Answer these from the transcript:
(a) Which nuclear test by the regime is this, by count?
(b) What blast size does the Korea Meteorological Agency believe the test had?
(c) Who has spoken twice by phone with his South Korean counterpart?

Exercise text section start

TURNER: That's right. You know, if you recall, Sean Spicer stood at the podium and talked about some anonymous sources that suggested that the former president had conspired with British intelligence sources. The GCHQ to wire-tap Trump Tower.

Now for so many reasons that is problematic. First of all, I mean, the current president would have been breaking the law if he had done that. We don't spy on U.S. citizens.

But more importantly, what something like that does, it sends a chilling affect -- this sends a real chill through the relationship, the intelligence sharing relationship that we have with our partners and allies.

So, you know, what the president has to understand is that right now, our national security needs really should not be impacted by this kind of baseless claim.

BLACKWELL: All right. Shawn Turner, thanks so much for being with us this morning.

TURNER: Thanks, Richard.

PAUL: As we follow the breaking news out of North Korea and their latest nuclear test claim, we have reaction from Seoul, South Korea.



PAUL: So grateful to have your company here on this Sunday as we follow this breaking news out of North Korea. It is showing its most powerful and most provocative nuclear test yet. BLACKWELL: And the regime is calling today's hydrogen bomb test a perfect success and also claiming the bomb is capable of being launched on an intercontinental ballistic missile. That was proved to be really a major development.

PAUL: At this point, yes, this is the regime's sixth nuclear test. A Norway-based monitoring group estimated the blast at 120 kilotons. It's a massive upgrade from earlier tests that we've seen there.

We have our correspondents standing by around the world. But was does provocative new test means and what comes next? Christiane Amanpour there you see with us. Paula Hancocks is in Seoul, South Korea.

Paula, want to start with you if we could please, where the president there is talking about this this morning. What is the reaction there?

PAULA HANCOCKS, CNN INTERNATIONAL CORRESPONDENT: Well, Christi and Victor, let me give you an update, first of all, we are getting new information now from the Korea Meteorological Agency.

They say that they believed that it was 50 kilotons as opposed to 120 kilotons, which you are hearing from (inaudible) we are trying to figure out exactly which figure is correct.

[06:25:08] Even if it's 50 kilotons that is significantly larger than what we saw in September of last year. That was 10 kilotons so clearly North Korea making some improvements.

Now we know that from the Defense Ministry point of view here in South Korea, they are saying that whatever happens now, the responsibility lies on North Korea. We know the chairman of the Joint Chiefs of Staff in the U.S., General Joseph Dunford, has spoken twice on the phone to his South Korean counterpart.

They said that they are going to prepare and execute combined military measures as soon as possible. What could that be? Potentially that could be a show of force. We've seen B-1B bombers flying over the peninsula before as recently as last week.

Exercise text section end
Data extracts section start

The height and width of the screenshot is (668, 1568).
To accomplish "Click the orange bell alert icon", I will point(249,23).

Data extracts section end
Data extracts section start

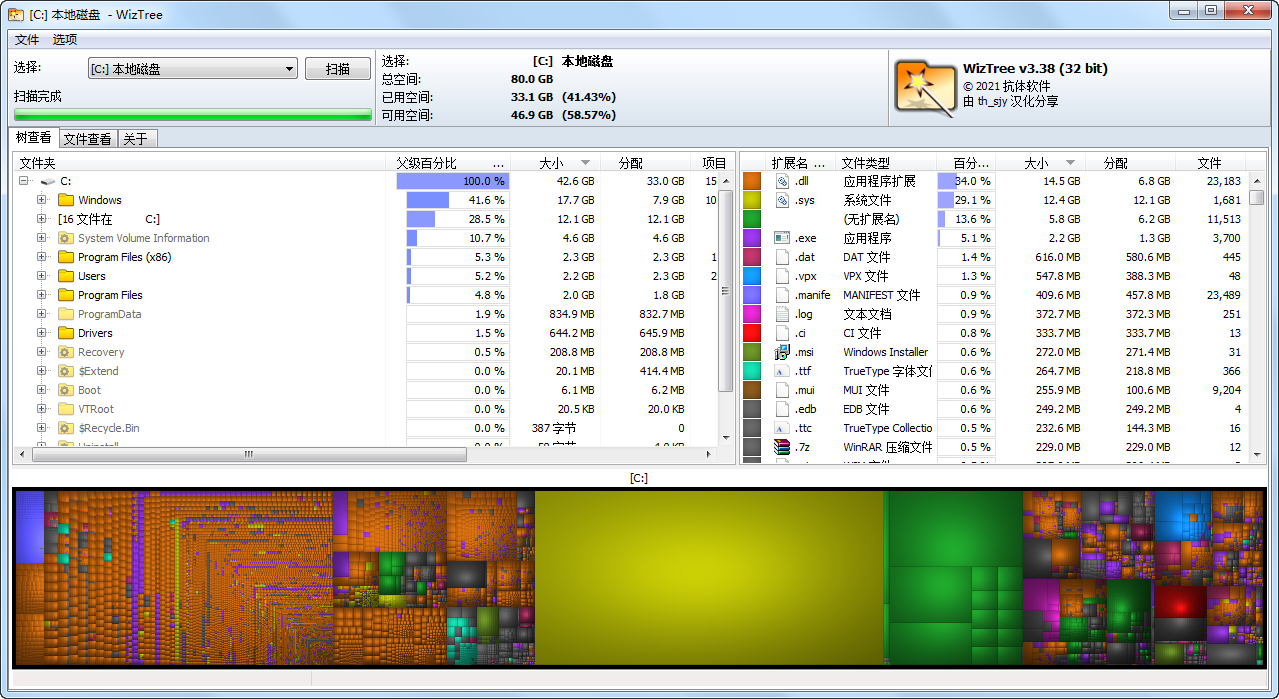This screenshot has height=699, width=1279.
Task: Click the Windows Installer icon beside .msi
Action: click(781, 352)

Data extracts section end

- **Your solution**
(a) Its sixth nuclear test.
(b) 50 kilotons.
(c) General Joseph Dunford, chairman of the Joint Chiefs of Staff in the U.S.